Though ambiguity still rules the economic future, a consensus is forming that recovery will be a long, slow process. Experts from academia to governments are doing their best to clear the fog in their crystal balls but few hard and fast answers can be found.
That said, there are some interesting insights appearing. In a recent interview with Knowledge@Wharton, Jeremy Siegel, a finance professor at Wharton, noted that demand in several sectors is starting to show signs of increasing.
But don’t expect a huge jump in the near future, Siegel advises. Industries like housing and automotive have been battered. So even though we’ve likely hit the bottom – Siegel expects May, June or July to be declared the official bottom – we still have a long way to climb before we can say things are good again. (Read the interview with Siegel here.).

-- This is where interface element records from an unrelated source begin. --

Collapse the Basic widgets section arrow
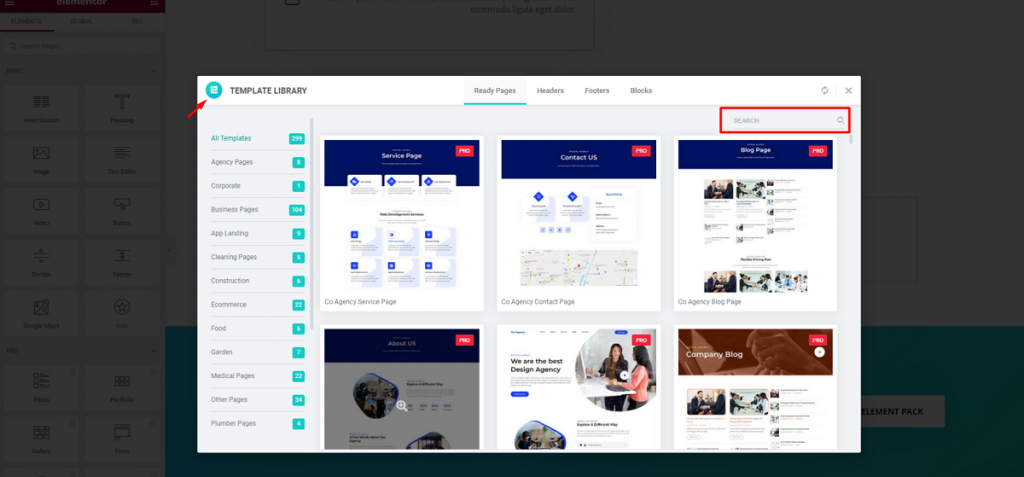Screen dimensions: 1024x477 coord(154,71)
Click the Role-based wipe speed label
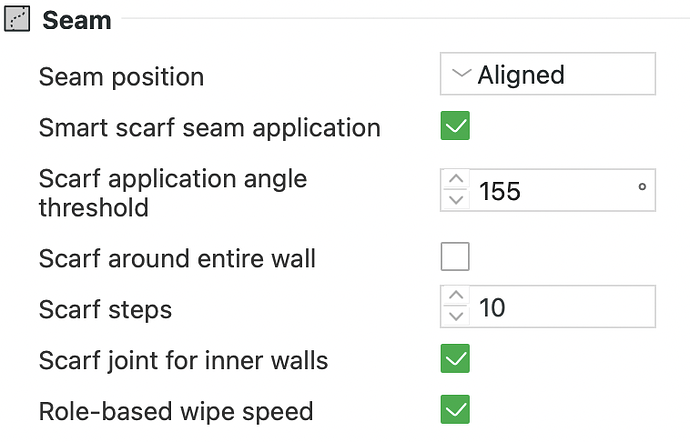This screenshot has width=690, height=442. click(x=176, y=411)
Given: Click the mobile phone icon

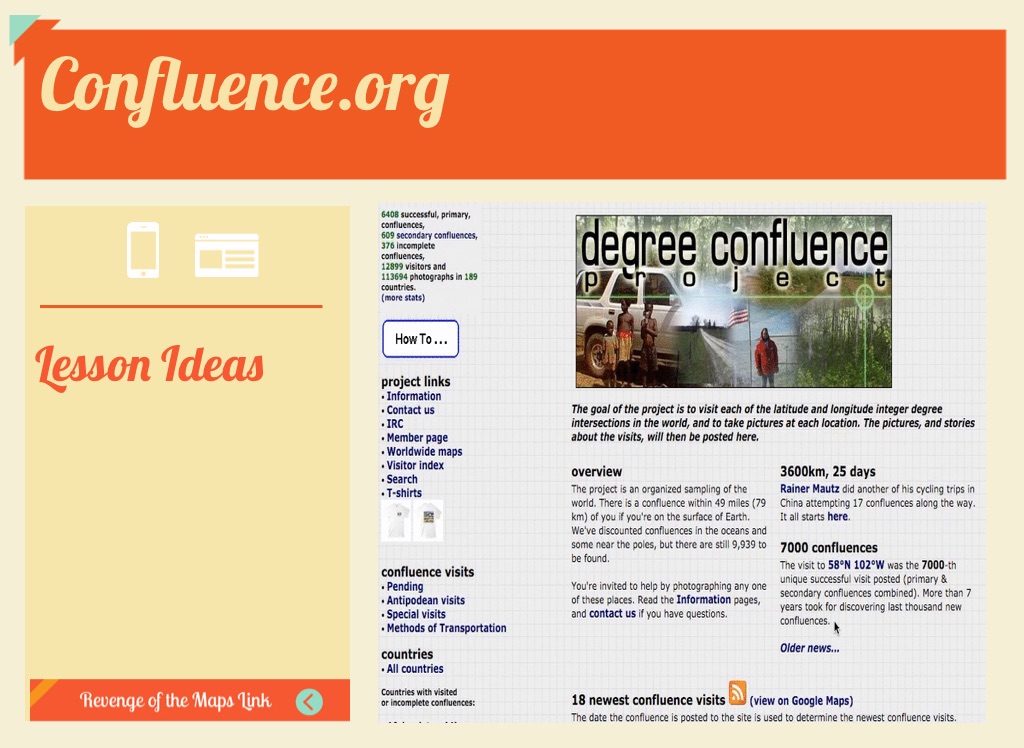Looking at the screenshot, I should [x=143, y=251].
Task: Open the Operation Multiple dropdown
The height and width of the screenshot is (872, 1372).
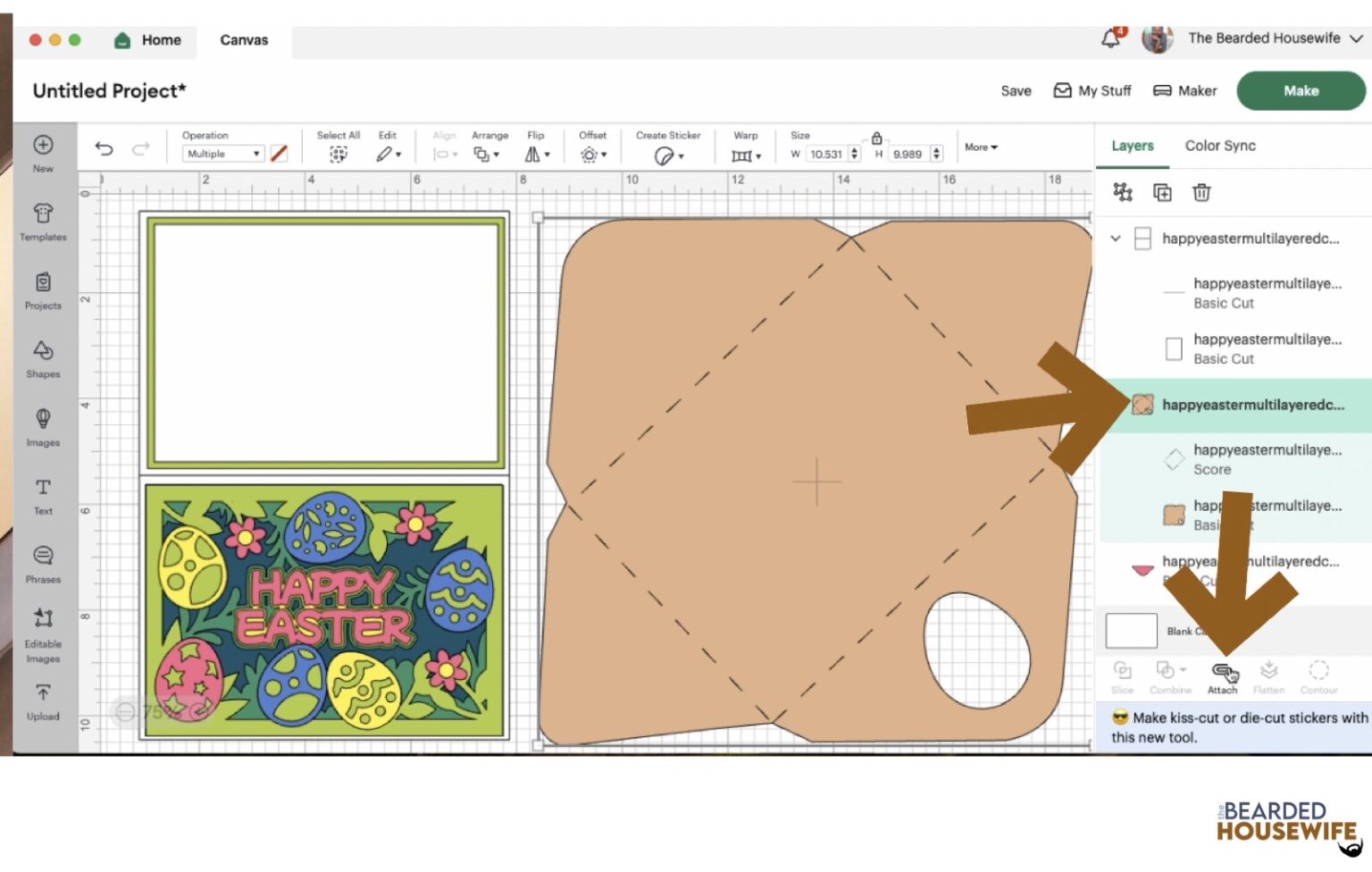Action: point(222,153)
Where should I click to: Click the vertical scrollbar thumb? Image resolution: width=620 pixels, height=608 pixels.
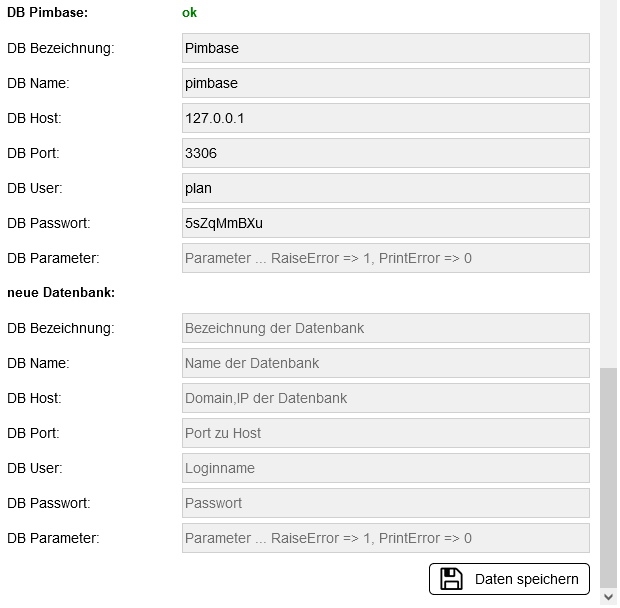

At the same time, the International Monetary Fund is showing a little more optimism about recovery now than it did in April. In its latest World Economic Outlook, the IMF forecast the global economy to grow 2.5% in 2010, up from its earlier prediction of 1.9%.
The only thing certain about the economy at the moment is the uncertainty we have about what recovery will look like, an issue that Pembroke Consulting’s Adam Fein addressed in a recent blog.
While he agrees the most likely scenario is for a "U-shaped" recovery, he’s also seeing some potentially troubling signs, as well. He says: "I believe there is a credible scenario developing for unexpectedly rapid growth in 2010/2011 – a ‘V-shaped’ recovery that could sow the seeds for much bigger problems because this scenario carries a significant chance of inflation."
As such, the worst may be over, but that doesn’t mean that things are settling down. We may still hit speed bumps, but most analysts seem to agree the economy is beginning its upward trend."